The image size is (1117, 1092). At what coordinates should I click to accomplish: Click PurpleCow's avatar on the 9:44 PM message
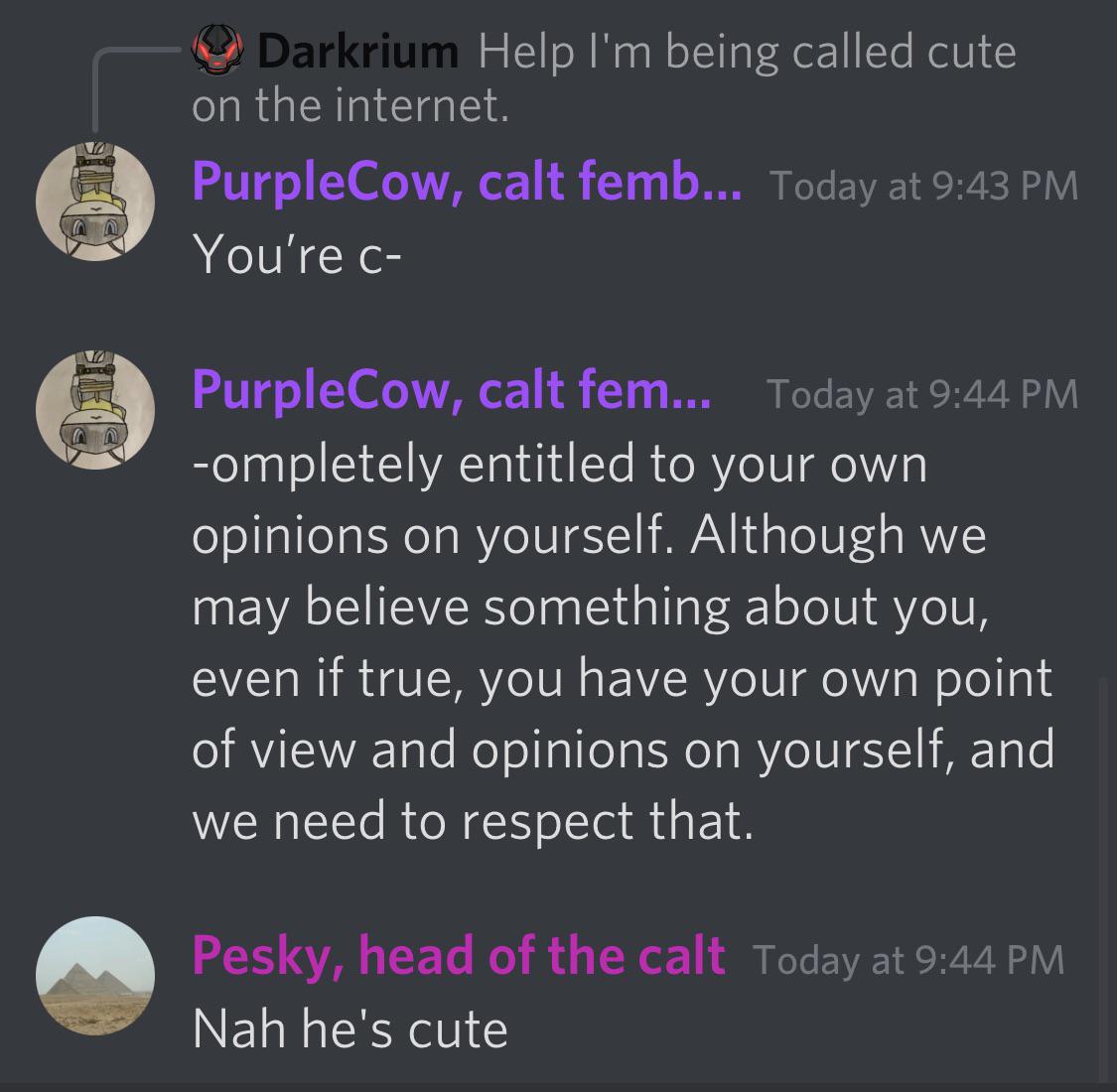coord(95,410)
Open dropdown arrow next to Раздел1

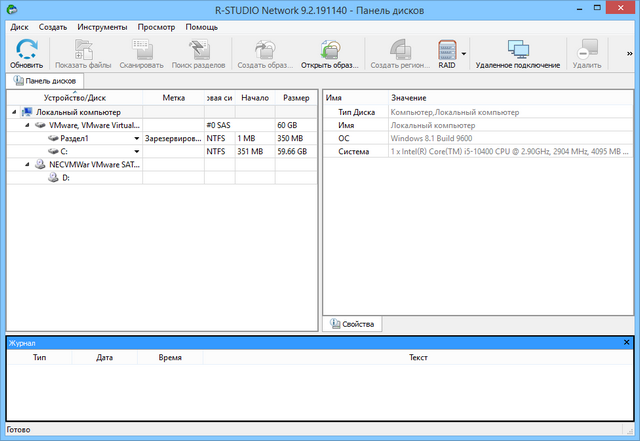point(136,139)
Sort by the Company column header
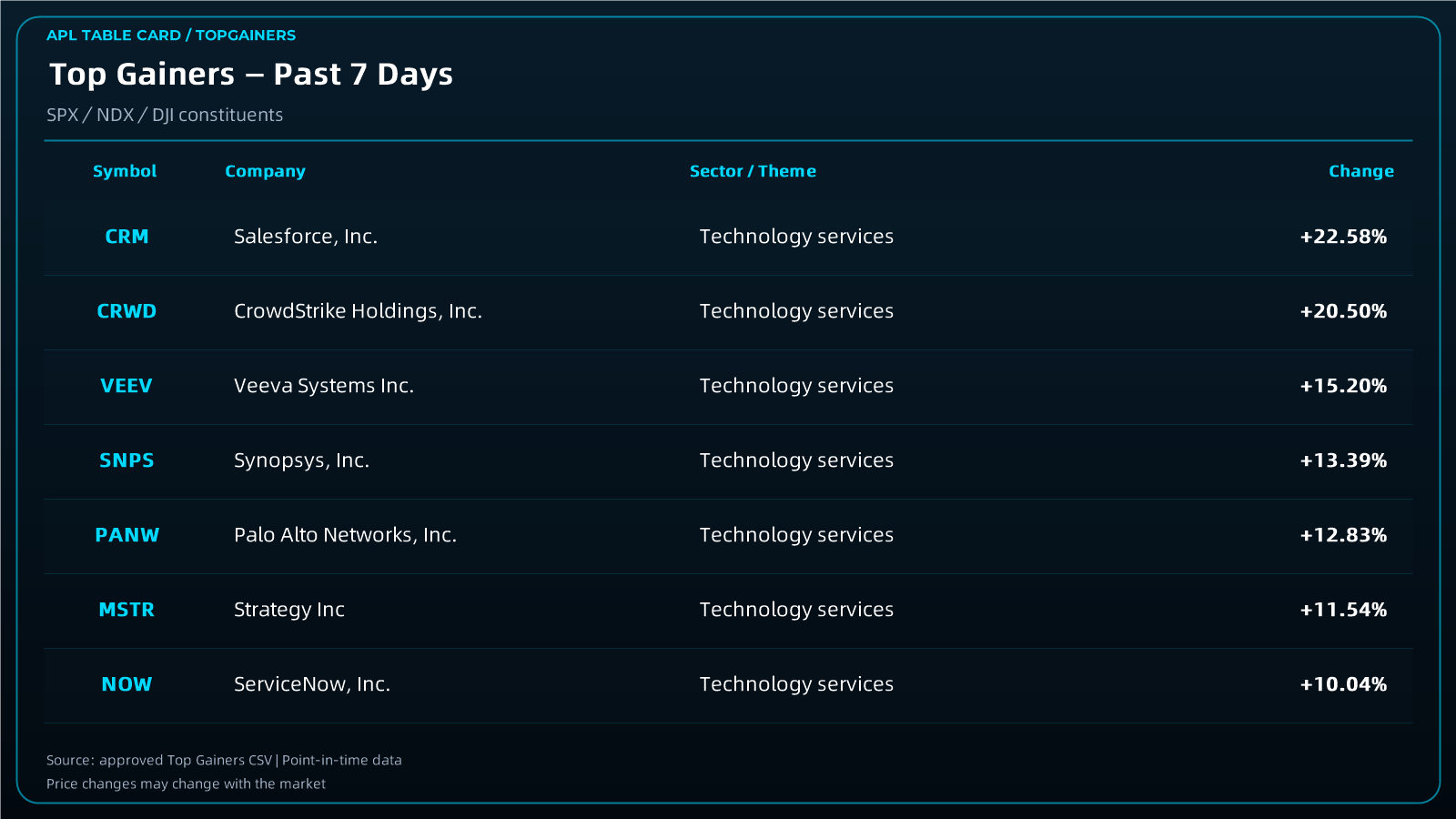The width and height of the screenshot is (1456, 819). tap(265, 171)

--

> ACTIVITY
Keep the pictures out of your copy. Copy only the lines from the line that holds "Open dropdown arrow next to Раздел1" through the last line of the listing above, both included.

> PROBLEM SOLUTION
Open dropdown arrow next to Раздел1

point(136,139)
Sort by the Company column header
The width and height of the screenshot is (1456, 819). tap(265, 171)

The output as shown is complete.